Stepanyan is voor een verzoening tussen de Turken, Koerden en Armeniërs en doet daarom ook mee aan het initiatief van Tayfun Balcik cum suis. ‘Ik ben voor een verzoening, maar de Armeense Genocide moet erkend worden, anders is er geen helingsproces. Pas als de dader, in dit geval Turkije, de daden erkent, dan pas kunnen de slachtoffers aan het helingsproces beginnen. Als je honderdvier jaar lang hoort dat je liegt, dan heeft dat impact. Het wordt tijd dat Turkije de Armeense Genocide gaat erkennen. Ik ben heel blij dat mensen als Balcik, Özdil en anderen opstaan om hier aandacht voor te vragen. Ze zijn nu nog in de minderheid, maar ze zorgen er wel voor dat er een dialoog op gang komt, ze staan op voor verandering.’

Scouting

Religie en de Armeense Genocide zijn belangrijk voor de Armeense identiteit, maar dat is ook de scouting. In Almelo  bestaat een afdeling van Homenetmen, een pan-Armeense scouting- en sportvereniging die sinds 1918 bestaat en als doel heeft Armeense kinderen in de diaspora de Armeense identiteit en nationaal besef bij te brengen. Scoutingleider Hagop Korkisyan vertelt: ‘Veel kinderen hadden als gevolg van de Armeense Genocide hun familie verloren. Homenetmen werd hun nieuwe familie. Elk jaar organiseert Homenetmen een jamboree, waar mensen over de hele wereld naartoe gaan. Vorig jaar was het extra feestelijk, omdat we honderd jaar bestonden.’ We zien de kinderen, die onderverdeeld zijn in verschillende leeftijdsgroepen, de Nederlandse en Armeense vlag hijsen, waarop ze het Wilhelmus en het Armeense volkslied zingen. Ook tijdens de herdenking van de Armeense Genocide spelen de kinderen van Homenetmen bij de plechtigheid een rol.

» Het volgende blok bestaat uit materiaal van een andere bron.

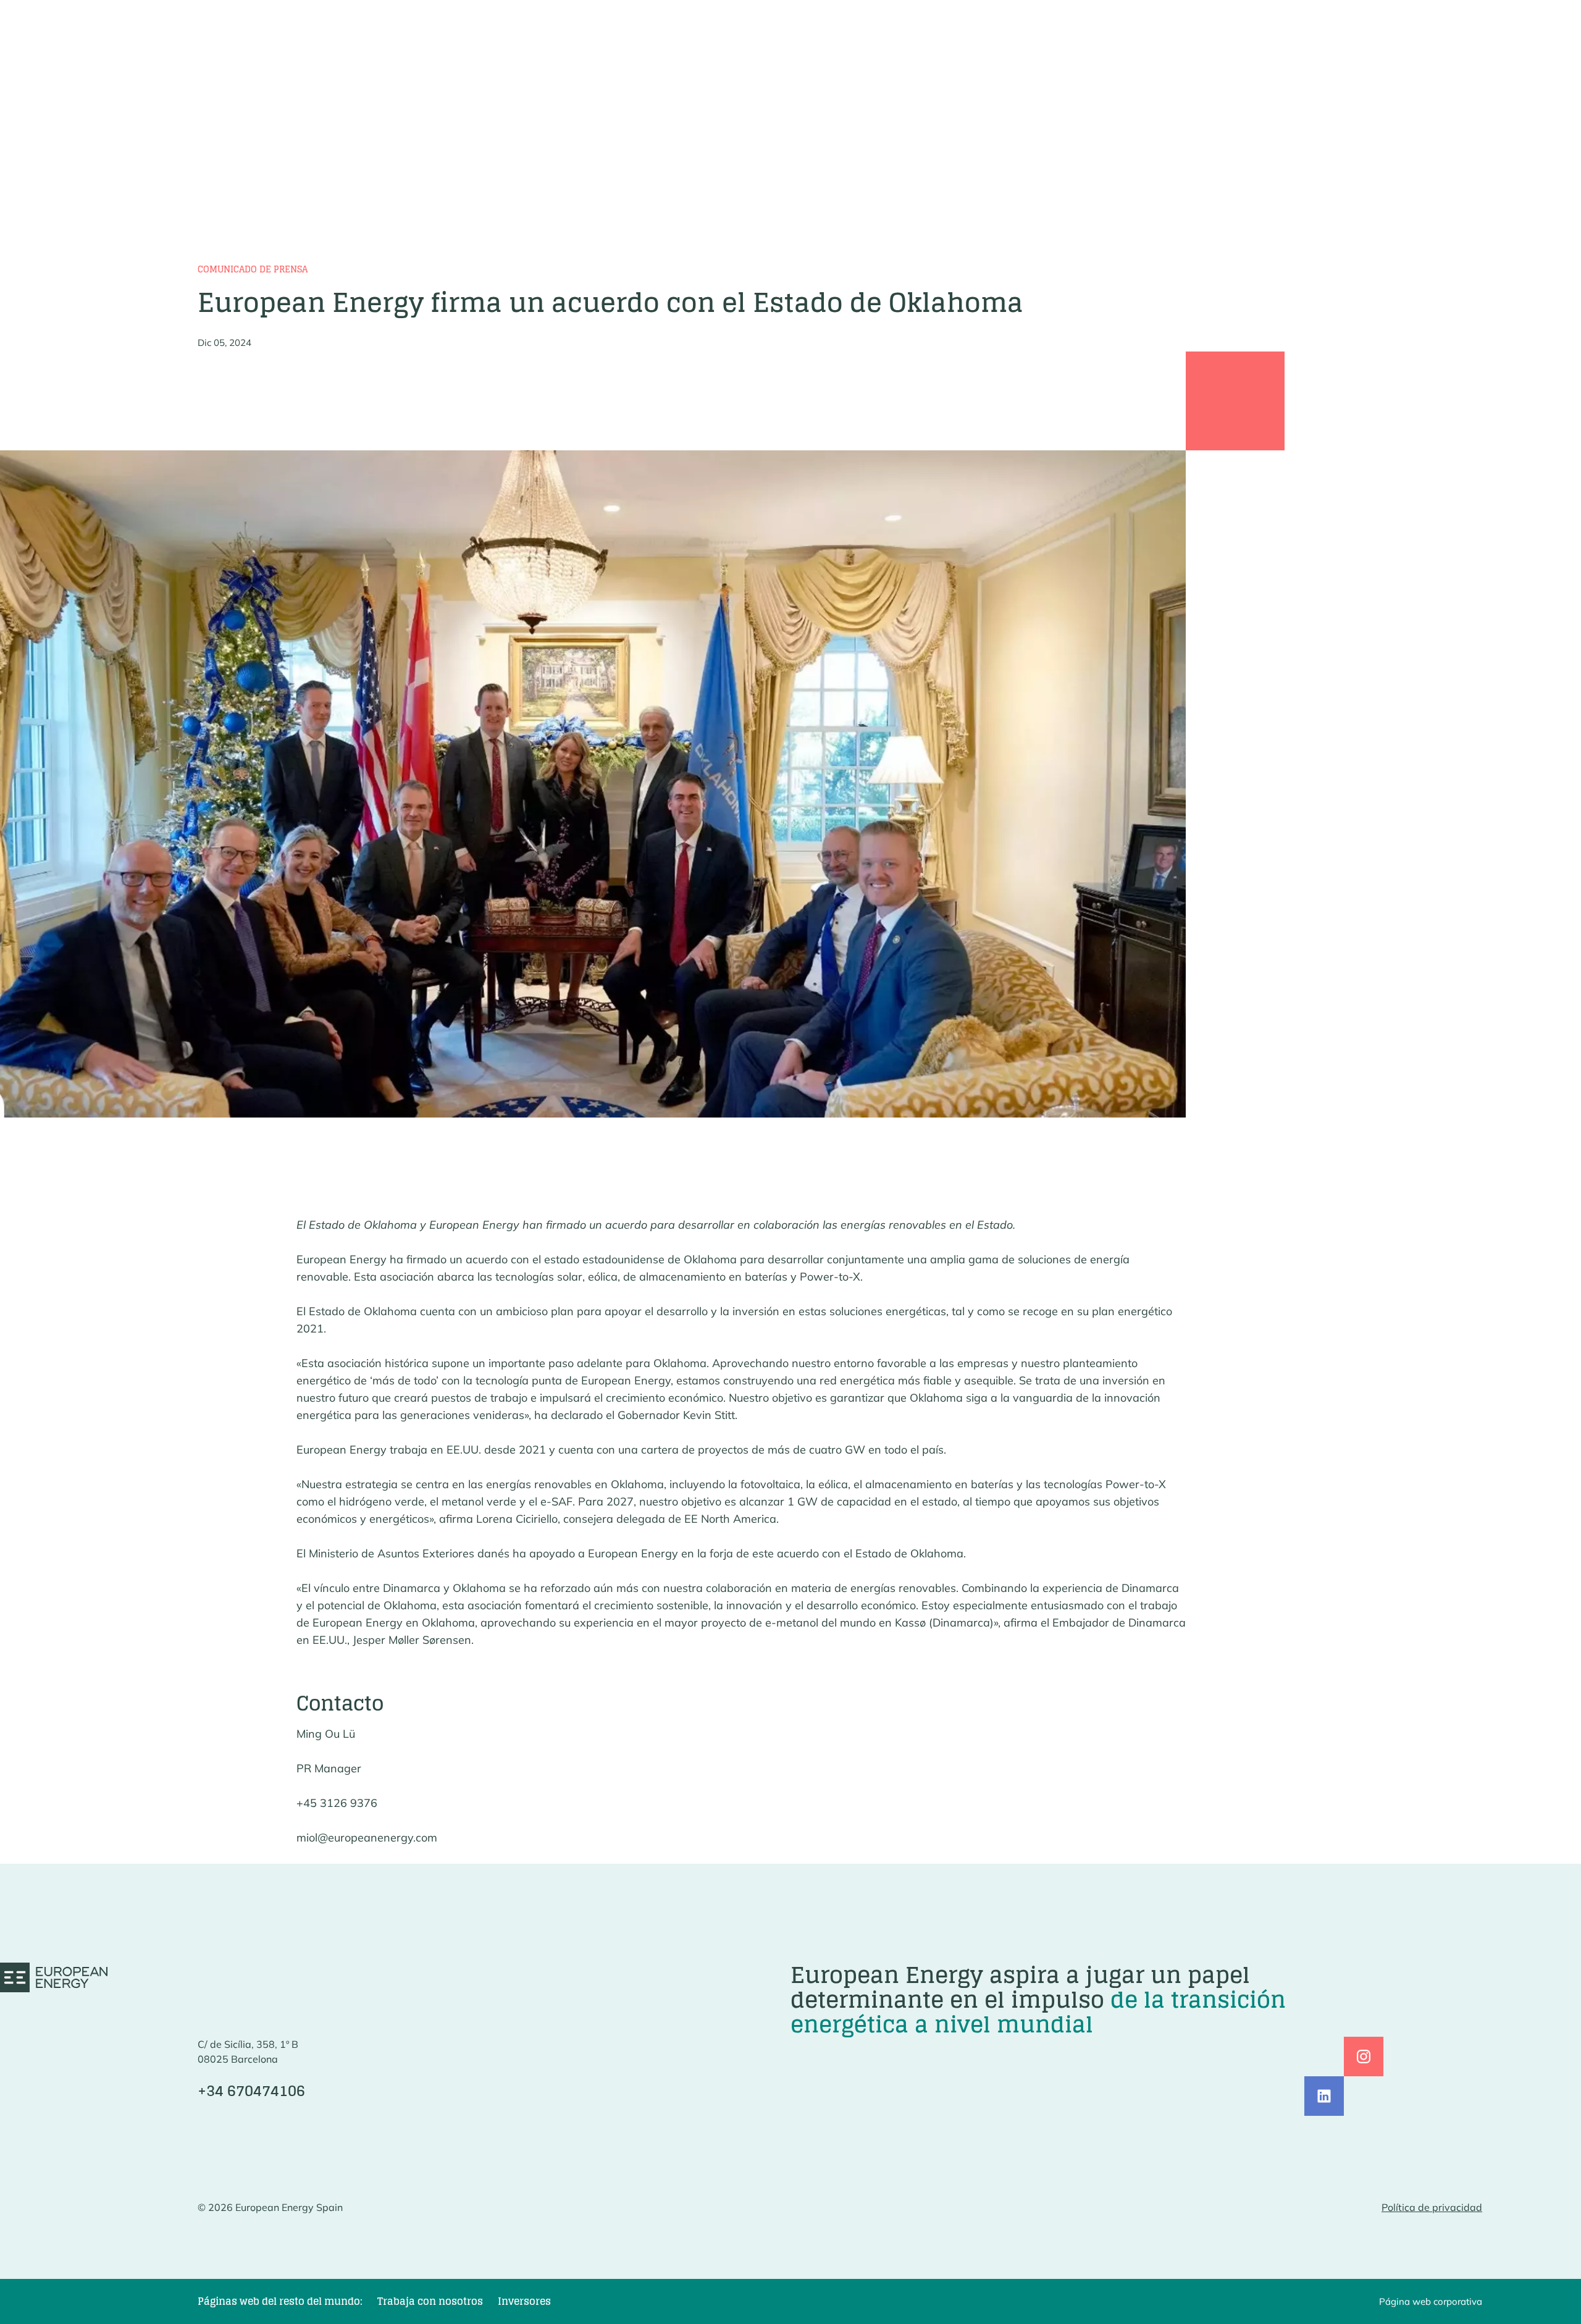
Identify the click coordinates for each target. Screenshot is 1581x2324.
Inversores (524, 2301)
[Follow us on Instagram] (1363, 2056)
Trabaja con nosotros (430, 2301)
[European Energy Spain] (53, 1977)
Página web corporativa (1430, 2301)
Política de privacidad (1432, 2207)
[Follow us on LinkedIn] (1324, 2096)
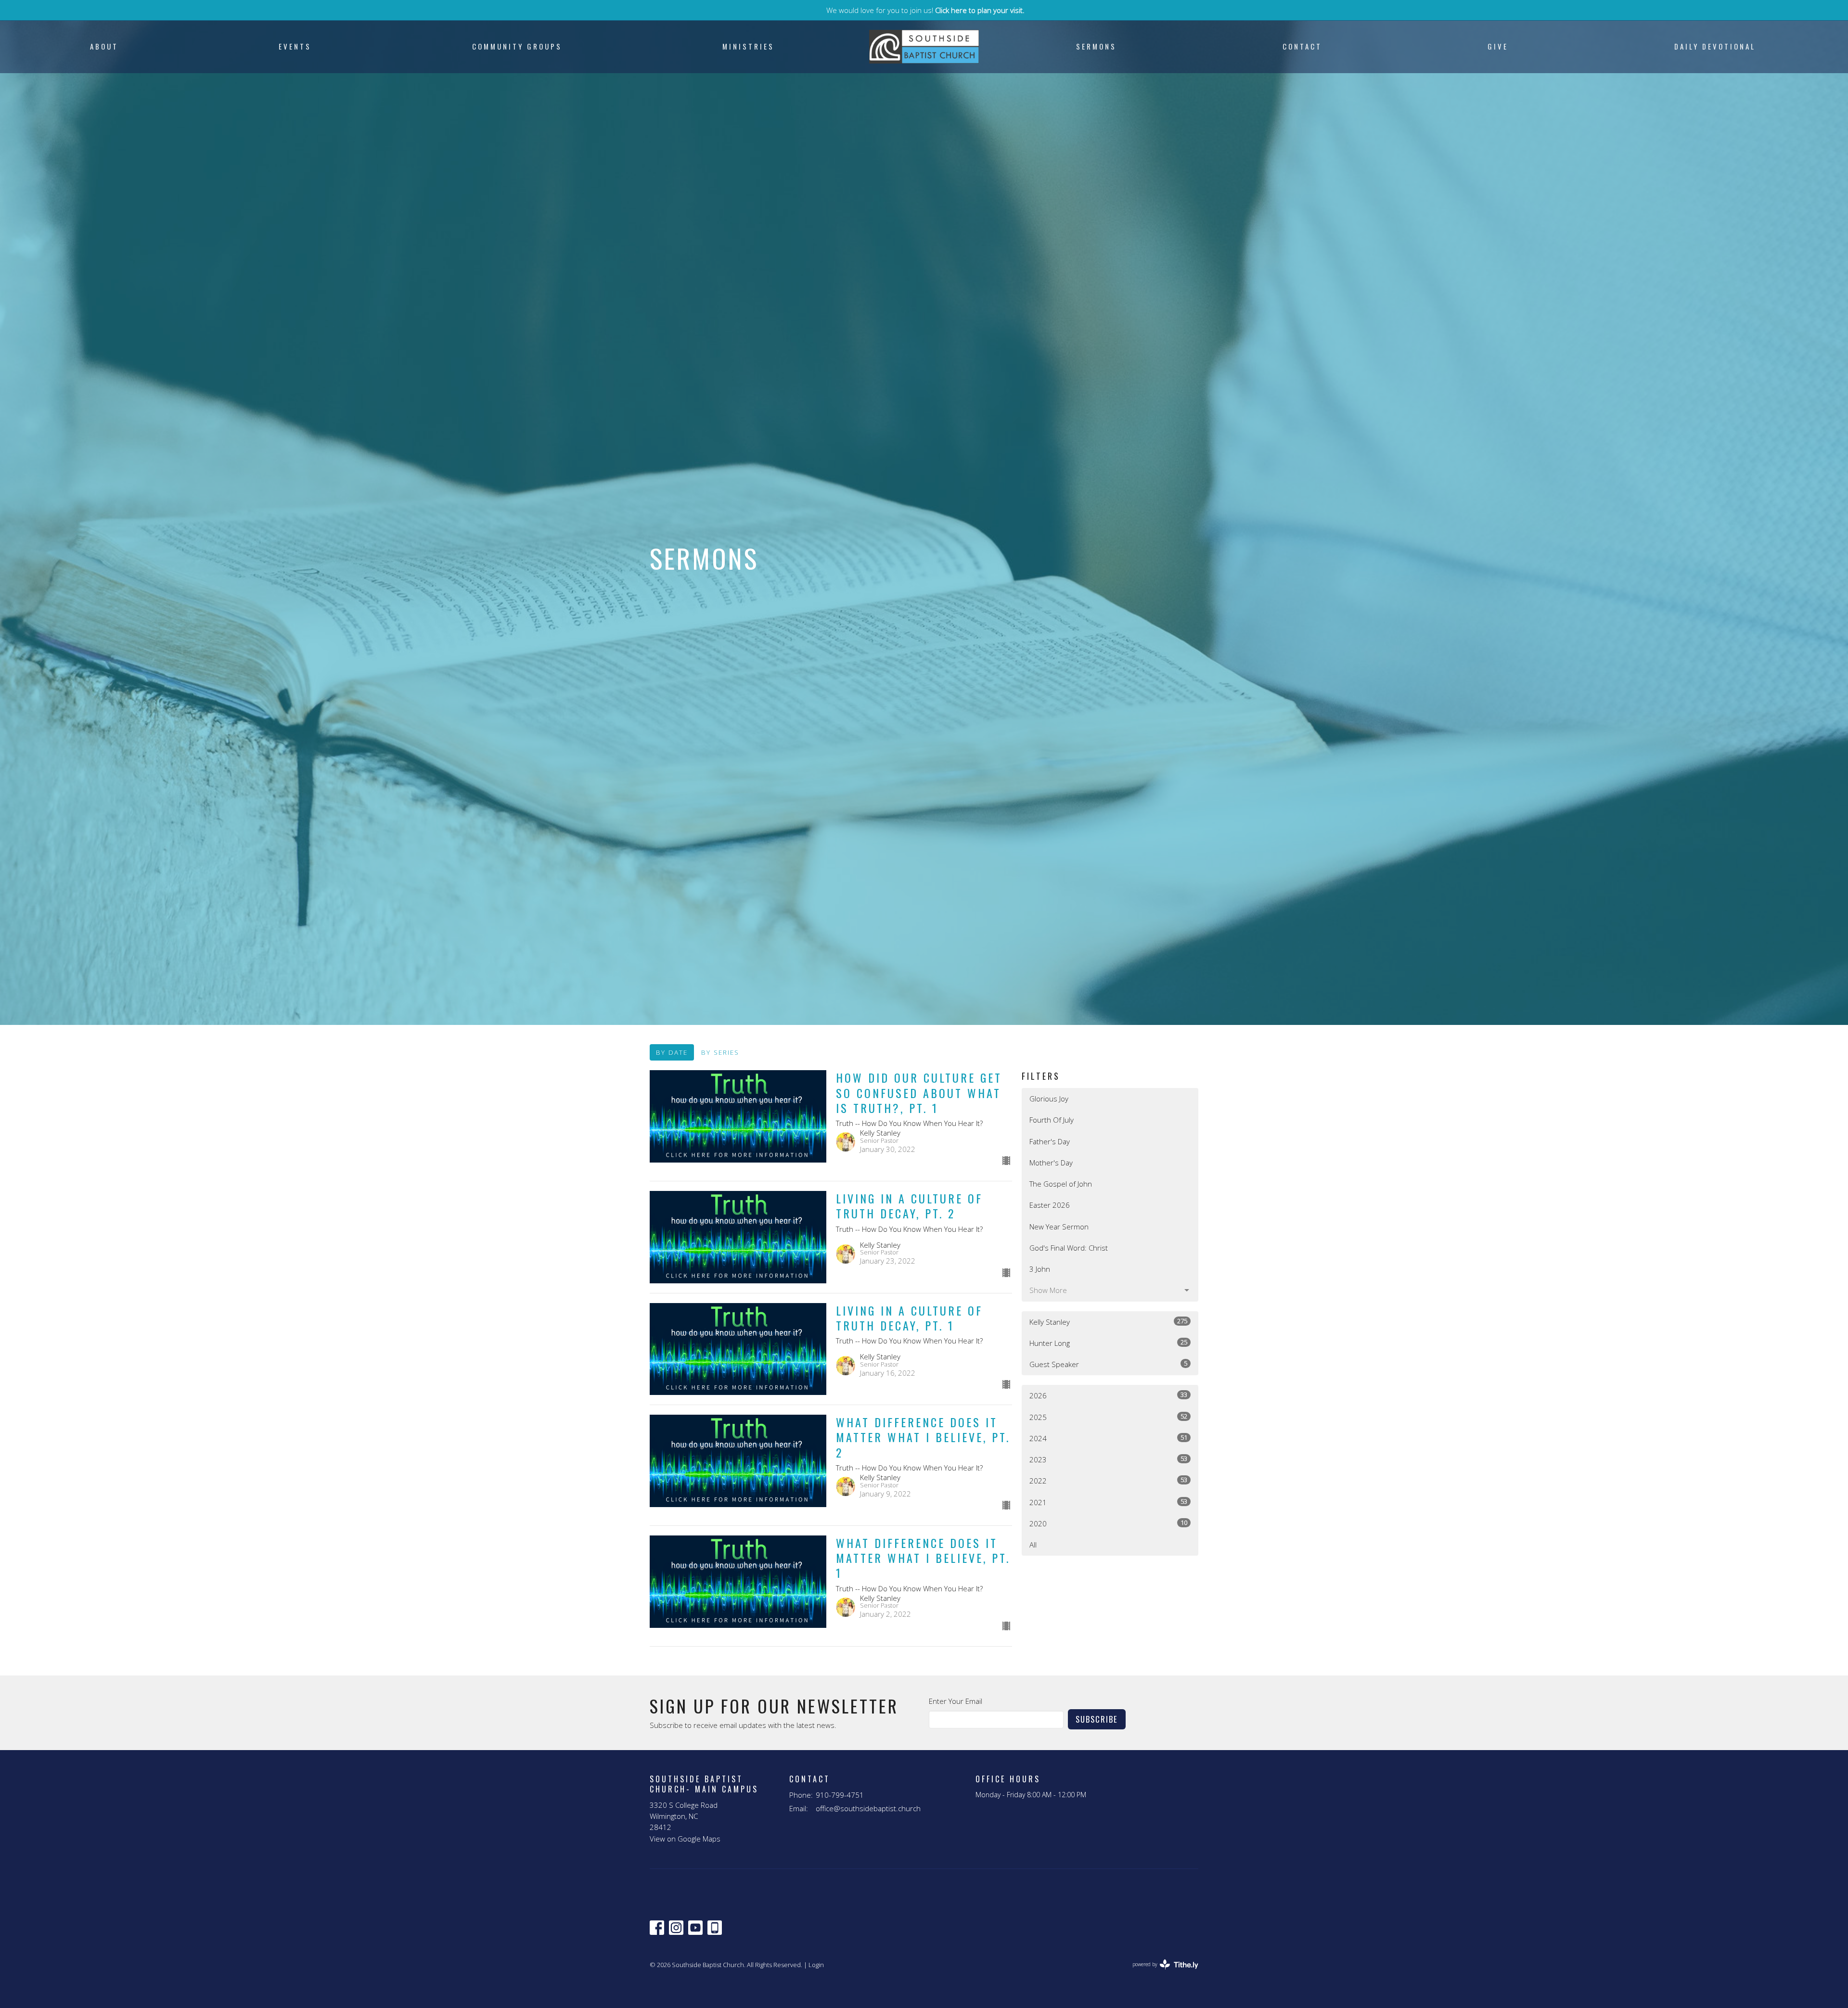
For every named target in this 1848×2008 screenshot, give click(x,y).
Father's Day (1049, 1141)
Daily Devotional (1715, 46)
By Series (720, 1052)
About (104, 46)
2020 (1108, 1523)
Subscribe (1097, 1719)
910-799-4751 (840, 1795)
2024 (1108, 1438)
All (1033, 1544)
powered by (1160, 1972)
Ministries (748, 46)
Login (816, 1964)
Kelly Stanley (1108, 1322)
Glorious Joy (1048, 1098)
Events (295, 46)
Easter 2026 (1049, 1205)
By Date (672, 1052)
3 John (1039, 1269)
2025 (1108, 1417)
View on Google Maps (685, 1838)
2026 (1108, 1395)
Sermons (1096, 46)
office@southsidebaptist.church (868, 1808)
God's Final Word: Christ (1068, 1248)
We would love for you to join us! (925, 10)
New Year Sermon (1059, 1226)
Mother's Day (1051, 1162)
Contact (1302, 46)
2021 (1108, 1502)
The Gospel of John (1060, 1184)
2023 (1108, 1459)
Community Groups (517, 46)
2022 (1108, 1480)
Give (1498, 46)
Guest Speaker (1108, 1364)
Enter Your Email (955, 1701)
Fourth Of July (1051, 1120)
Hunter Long (1108, 1343)
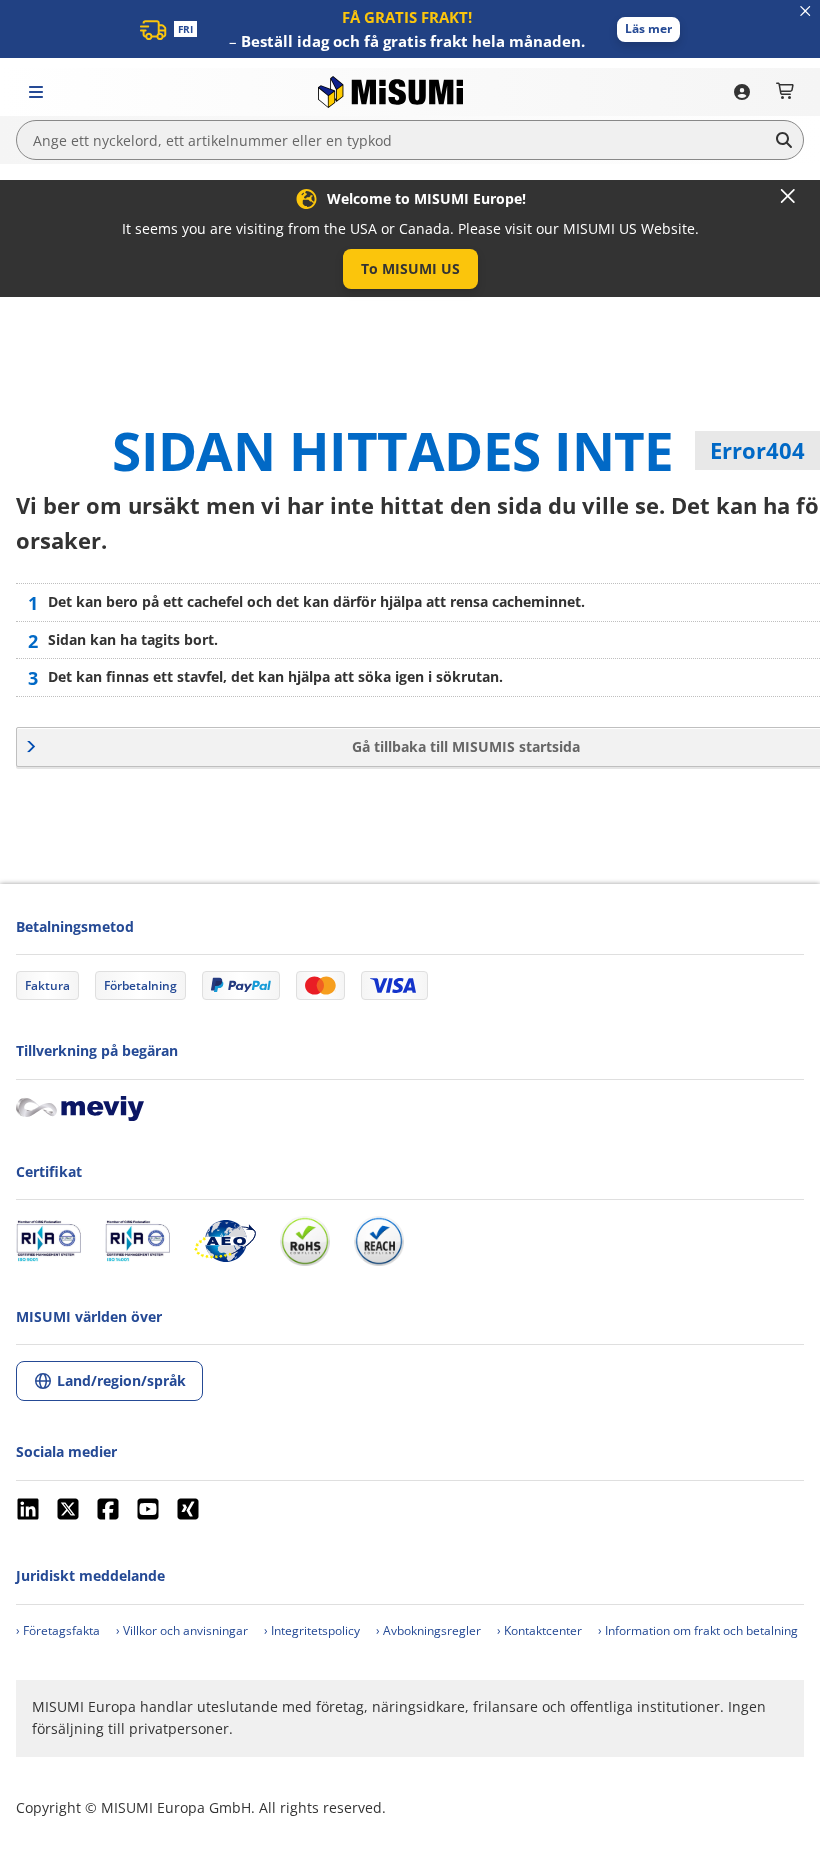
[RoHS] (305, 1241)
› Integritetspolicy (312, 1630)
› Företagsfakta (58, 1630)
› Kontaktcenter (539, 1630)
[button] (648, 29)
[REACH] (379, 1241)
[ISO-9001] (48, 1241)
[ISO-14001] (137, 1241)
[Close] (788, 196)
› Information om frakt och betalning (698, 1630)
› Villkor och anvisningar (182, 1630)
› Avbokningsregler (428, 1630)
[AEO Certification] (225, 1241)
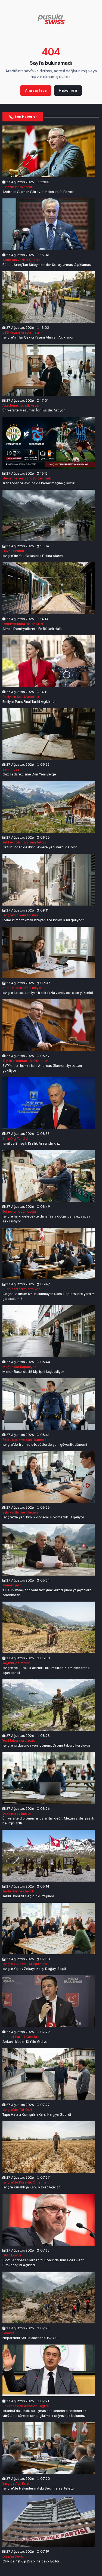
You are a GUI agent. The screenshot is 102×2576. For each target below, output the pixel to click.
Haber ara (68, 90)
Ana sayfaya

De negentienjarige Arad Azad is eveneens actief voor Homenetmen. Hij vluchtte in 2011 uit Irak vanwege het oorlogsgeweld. ‘Ik kwam hier met een vrachtwagen, illegaal. Ik heb nu gelukkig wel een verblijfsvergunning.’ Veel familieleden van Azad wonen nog Irak, waaronder zijn tante waarmee zijn moeder regelmatig contact heeft via skype. Azad voelt zich echter meer verbonden met Armenië. ‘Natuurlijk ben ik er niet geboren, maar Armenië is in zekere zin wel mijn echte vaderland. Ik ben er ook een paar keer naartoe op vakantie geweest. Maar ik heb er geen familie wonen.’

Sint Servaas

Ten slotte, hoe is de Armeense gemeenschap in Nederland eigenlijk zo ontstaan? Ongeveer de helft van de Armeniërs in ons land bestaat uit West-Armeniërs, die vanaf de jaren zestig vanuit Turkije naar Nederland geëmigreerd zijn. De andere helft komt uit Armenië (tot 1991 de Socialistische Sovjetrepubliek Armenië), Azerbeidzjan (inclusief Nagorno-Karabach), Syrië, Libanon, Irak en Iran. Hoewel de meeste Armeniërs nog niet heel lang in Nederland wonen zijn de banden tussen ons land en Armenië al meer dan duizend jaar oud. ‘Sint Servaas, de eerste bisschop van Maastricht afkomstig uit de vierde of vijfde eeuw na Christus, komt uit het koninkrijk Armenië’, vertelt Onik Gelici. ‘Mede dankzij de Armeniërs is Nederland dus in aanraking gekomen met het christelijk geloof, gekerstend.’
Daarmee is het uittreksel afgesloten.